▸ What is required
Restate each entry shown beneath this instruction, keeping its wording intact.
▬▬▬▬▬▬
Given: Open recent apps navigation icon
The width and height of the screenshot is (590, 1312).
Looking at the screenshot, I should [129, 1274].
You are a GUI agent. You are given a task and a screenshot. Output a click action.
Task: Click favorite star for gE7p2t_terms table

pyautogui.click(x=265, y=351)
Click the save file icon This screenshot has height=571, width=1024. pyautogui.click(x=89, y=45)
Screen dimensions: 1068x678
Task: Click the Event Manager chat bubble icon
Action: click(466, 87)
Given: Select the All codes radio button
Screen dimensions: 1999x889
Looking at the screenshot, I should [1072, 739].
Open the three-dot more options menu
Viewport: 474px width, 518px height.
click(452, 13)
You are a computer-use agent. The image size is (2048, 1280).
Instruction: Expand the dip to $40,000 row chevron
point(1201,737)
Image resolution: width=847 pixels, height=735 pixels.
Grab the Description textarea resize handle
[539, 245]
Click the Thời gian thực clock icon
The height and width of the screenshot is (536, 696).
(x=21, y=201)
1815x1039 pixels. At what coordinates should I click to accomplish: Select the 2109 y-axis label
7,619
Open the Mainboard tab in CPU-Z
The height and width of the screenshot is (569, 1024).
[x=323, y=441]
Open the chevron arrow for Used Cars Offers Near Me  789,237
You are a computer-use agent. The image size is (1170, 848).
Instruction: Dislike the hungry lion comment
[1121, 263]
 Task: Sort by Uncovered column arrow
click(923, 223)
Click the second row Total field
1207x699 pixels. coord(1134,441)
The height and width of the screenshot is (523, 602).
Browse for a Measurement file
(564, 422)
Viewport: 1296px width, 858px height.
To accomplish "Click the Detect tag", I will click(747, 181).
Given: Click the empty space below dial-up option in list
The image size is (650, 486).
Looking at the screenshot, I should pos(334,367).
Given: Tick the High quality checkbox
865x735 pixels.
▬▬▬▬▬▬
▸ The completed task
Given: Open recent apps navigation icon
The width and height of the screenshot is (590, 1312).
Looking at the screenshot, I should [129, 1274].
You are a GUI agent. You are given a task and a screenshot. Output a click action.
Task: Click favorite star for gE7p2t_terms table

pyautogui.click(x=265, y=351)
Click the save file icon This screenshot has height=571, width=1024. pyautogui.click(x=89, y=45)
Screen dimensions: 1068x678
Task: Click the Event Manager chat bubble icon
Action: click(466, 87)
Given: Select the All codes radio button
Screen dimensions: 1999x889
Looking at the screenshot, I should [1072, 739].
Open the three-dot more options menu
Viewport: 474px width, 518px height.
click(452, 13)
You are a computer-use agent. The image size is (2048, 1280).
Instruction: Expand the dip to $40,000 row chevron
point(1201,737)
Image resolution: width=847 pixels, height=735 pixels.
Grab the Description textarea resize handle
[539, 245]
Click the Thời gian thực clock icon
The height and width of the screenshot is (536, 696).
(x=21, y=201)
1815x1039 pixels. At what coordinates should I click to accomplish: Select the 2109 y-axis label
7,619
Open the Mainboard tab in CPU-Z
The height and width of the screenshot is (569, 1024).
[x=323, y=441]
Open the chevron arrow for Used Cars Offers Near Me  789,237
You are a computer-use agent. The image size is (1170, 848).
Instruction: Dislike the hungry lion comment
[1121, 263]
 Task: Sort by Uncovered column arrow
click(923, 223)
Click the second row Total field
1207x699 pixels. coord(1134,441)
The height and width of the screenshot is (523, 602).
Browse for a Measurement file
(564, 422)
Viewport: 1296px width, 858px height.
To accomplish "Click the Detect tag", I will click(747, 181).
Given: Click the empty space below dial-up option in list
The image size is (650, 486).
Looking at the screenshot, I should pos(334,367).
Given: Tick the High quality checkbox
865x735 pixels.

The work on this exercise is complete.